Organization for Human Brain Mapping Meeting, Beijing, China

S. Bludau

Katrin Amunts and her colleagues at the Research Centre Jülich in Germany are explorers. Explorers of the brain — striking out and finding new territories; rewriting and adding to our brain maps.

What, you thought we’d already got a map of the brain? “We have not got a complete map, and there is no such thing as a single map of the brain,” says Amunts. With major collaborator Karl Zilles, and joined by a host of keen-eyed lab members, over the past 20 years she’s been working on a project to map the brain in fine detail and using a variety of methods.

At a talk in the neuroanatomy session here at the annual meeting of the Organization for Human Brain Mapping (OHBM), Amunts’ colleague Sebastian Bludau reported the discovery of two brain areas. They’re at the very front of the brain, in a region called the frontal pole that we know is involved in such tasks as processing social information and working memory. He has christened them FP1  and FP2.
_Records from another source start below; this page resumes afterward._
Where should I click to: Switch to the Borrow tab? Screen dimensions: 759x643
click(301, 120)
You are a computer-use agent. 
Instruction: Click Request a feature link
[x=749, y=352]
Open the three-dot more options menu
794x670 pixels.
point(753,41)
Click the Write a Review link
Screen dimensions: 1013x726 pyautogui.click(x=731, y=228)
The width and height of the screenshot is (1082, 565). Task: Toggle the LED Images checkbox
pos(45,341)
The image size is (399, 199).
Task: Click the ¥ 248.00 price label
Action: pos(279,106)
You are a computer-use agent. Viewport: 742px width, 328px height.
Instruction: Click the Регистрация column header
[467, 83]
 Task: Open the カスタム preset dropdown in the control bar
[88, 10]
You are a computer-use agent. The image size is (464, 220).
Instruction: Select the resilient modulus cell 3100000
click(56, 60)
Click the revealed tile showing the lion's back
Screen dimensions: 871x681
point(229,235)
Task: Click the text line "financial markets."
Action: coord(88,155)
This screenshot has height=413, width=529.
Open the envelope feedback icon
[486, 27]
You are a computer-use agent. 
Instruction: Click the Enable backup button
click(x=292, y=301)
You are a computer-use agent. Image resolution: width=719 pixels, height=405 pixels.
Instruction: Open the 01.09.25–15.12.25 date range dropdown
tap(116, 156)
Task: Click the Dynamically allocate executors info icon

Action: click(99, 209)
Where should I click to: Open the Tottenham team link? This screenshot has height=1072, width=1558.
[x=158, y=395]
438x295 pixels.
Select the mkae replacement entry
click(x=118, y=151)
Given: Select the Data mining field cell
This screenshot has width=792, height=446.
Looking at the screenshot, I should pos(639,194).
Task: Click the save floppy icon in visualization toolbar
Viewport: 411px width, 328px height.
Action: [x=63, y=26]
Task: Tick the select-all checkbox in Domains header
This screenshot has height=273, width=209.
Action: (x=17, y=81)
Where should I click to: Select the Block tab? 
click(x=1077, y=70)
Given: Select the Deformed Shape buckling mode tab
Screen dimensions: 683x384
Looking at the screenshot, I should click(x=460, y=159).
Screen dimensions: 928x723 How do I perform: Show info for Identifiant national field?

Of course, we already knew that the frontal pole was there. In the early 1900s, a neuroscientist called Korbinian Brodmann gave it the name ‘Area 10’ when he published a series of maps of the brain based on his painstaking explorations under the microscope. He looked at the ways cells differed through the brain and delineated areas on the basis of their cells.

But Brodmann’s Area 10 was rather large. Recent studies suggested there was more going on within it, Amunts says. Studies of brain function reported that the lateral half, on the outside surface of the brain, was active when people use working memory, whereas a region tucked into a fold on the inside dealt with social cognition and emotion processing.

To map the anatomy in finer detail, Bludau took ten post-mortem brains and sliced them extremely thinly — into 20-micrometre slices — before looking at them under the microscope and analysing them digitally. His work revealed a sharp distinction between the cells in the outer and inner parts. Overlapping this with functional information gave a pleasing match.

The task was daunting, but worth it. “It’s a very time-consuming process. For the frontal pole it took two, maybe three years,” says Bludau, looking relieved to have finished. “Every time it’s like a new continent, and it’ surprising to find more and more areas,” Amunts adds.

The team cannot rest on its laurels though. Amunts tells me that there are 150, maybe 200, separate areas of the brain. She hopes that in the next five years her team will have put most of them on the map.